AbstractThis work deals with providing a green pulping process of rice straw with zero waste discharged, via valorization of its by-product as a promising precursor for production of carbon nanostructures. The carbon nanostructures (BL-CNSs) from rice straw pulping liquors (BLs) are prepared in one step with phosphoric acid activation. The carbon nanostructures (BL-CNSs) from rice straw pulping liquors (BLs) are prepared in one step with phosphoric acid activation. The optimal pulping approach for achieving effective adsorbent (BL-CNSs) of cationic and anionic dyes is recommended from using different BLs precursors resulting from different reagents (alkaline, neutral, and acidic reagents). The carbon precursors are characterized by elemental, thermal (TGA and DTG) and ATR FTIR analyses.
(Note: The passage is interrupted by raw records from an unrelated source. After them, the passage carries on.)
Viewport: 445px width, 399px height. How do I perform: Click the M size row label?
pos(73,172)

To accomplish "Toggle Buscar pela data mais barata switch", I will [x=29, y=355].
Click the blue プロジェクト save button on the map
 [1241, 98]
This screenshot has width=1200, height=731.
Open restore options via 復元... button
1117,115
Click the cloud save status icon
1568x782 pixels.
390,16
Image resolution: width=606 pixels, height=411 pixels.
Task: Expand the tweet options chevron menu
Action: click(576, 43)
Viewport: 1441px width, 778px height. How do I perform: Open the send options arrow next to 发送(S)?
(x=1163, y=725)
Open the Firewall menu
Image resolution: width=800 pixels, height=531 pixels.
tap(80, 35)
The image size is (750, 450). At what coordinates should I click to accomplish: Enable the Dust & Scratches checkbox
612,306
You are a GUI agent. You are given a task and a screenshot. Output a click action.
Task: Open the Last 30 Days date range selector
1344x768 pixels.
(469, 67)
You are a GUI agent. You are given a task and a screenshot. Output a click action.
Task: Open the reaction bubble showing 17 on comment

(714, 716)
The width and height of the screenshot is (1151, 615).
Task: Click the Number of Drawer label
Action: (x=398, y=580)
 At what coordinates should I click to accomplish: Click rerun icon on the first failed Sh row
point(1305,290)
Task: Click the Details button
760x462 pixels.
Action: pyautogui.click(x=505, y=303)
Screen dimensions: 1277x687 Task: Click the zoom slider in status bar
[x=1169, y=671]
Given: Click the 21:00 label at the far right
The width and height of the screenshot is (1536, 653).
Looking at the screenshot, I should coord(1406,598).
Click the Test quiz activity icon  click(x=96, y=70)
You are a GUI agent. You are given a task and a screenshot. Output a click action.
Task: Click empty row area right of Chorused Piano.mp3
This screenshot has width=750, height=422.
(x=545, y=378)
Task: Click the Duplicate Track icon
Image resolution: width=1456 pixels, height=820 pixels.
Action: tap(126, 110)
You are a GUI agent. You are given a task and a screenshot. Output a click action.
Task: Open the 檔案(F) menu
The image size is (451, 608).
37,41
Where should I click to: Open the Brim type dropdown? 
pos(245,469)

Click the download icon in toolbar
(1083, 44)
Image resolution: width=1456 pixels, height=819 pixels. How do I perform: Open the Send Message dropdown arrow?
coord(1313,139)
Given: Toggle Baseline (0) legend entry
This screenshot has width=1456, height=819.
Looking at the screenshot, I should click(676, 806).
While the impact of pulping route on performance of CNSs is evaluated by their adsorption of iodine, cationic dye and anionic dye, as well as ATR-FTIR, textural characterization, and SEM. The data of elemental analysis displayed a high Carbon content ranges from 57.85 to 66.69% suitable for CNSs preparation, while the TGA showed that Sulphur-containing BLs (Kraft, neutral sulfite and acidic sulfite) have higher degradation temperature and activation energies as compared with other BLs. The optimum BL-CNSs adsorbent is prepared from the disposed neutral sulfite black liquor, with the following characteristics: cationic dye adsorption capacity 163.9 mg/g, iodine value 336.9 mg/g and SBET 310.6 m2/g. While the Kraft-CNSs provided highest anionic adsorption (70.52 mg/g). The studies of equilibrium and kinetic adsorption of dyes showed that the adsorption equilibrium of all investigated BL-CNSs toward MB follow the Langmuir and mainly Freundlich models for BB adoption. Their adsorption kinetics are a good fit with the pseudo-second-order model. The textural characterization and SEM revealed the CNSs exhibit a mixture of mesoporous and microporous structure.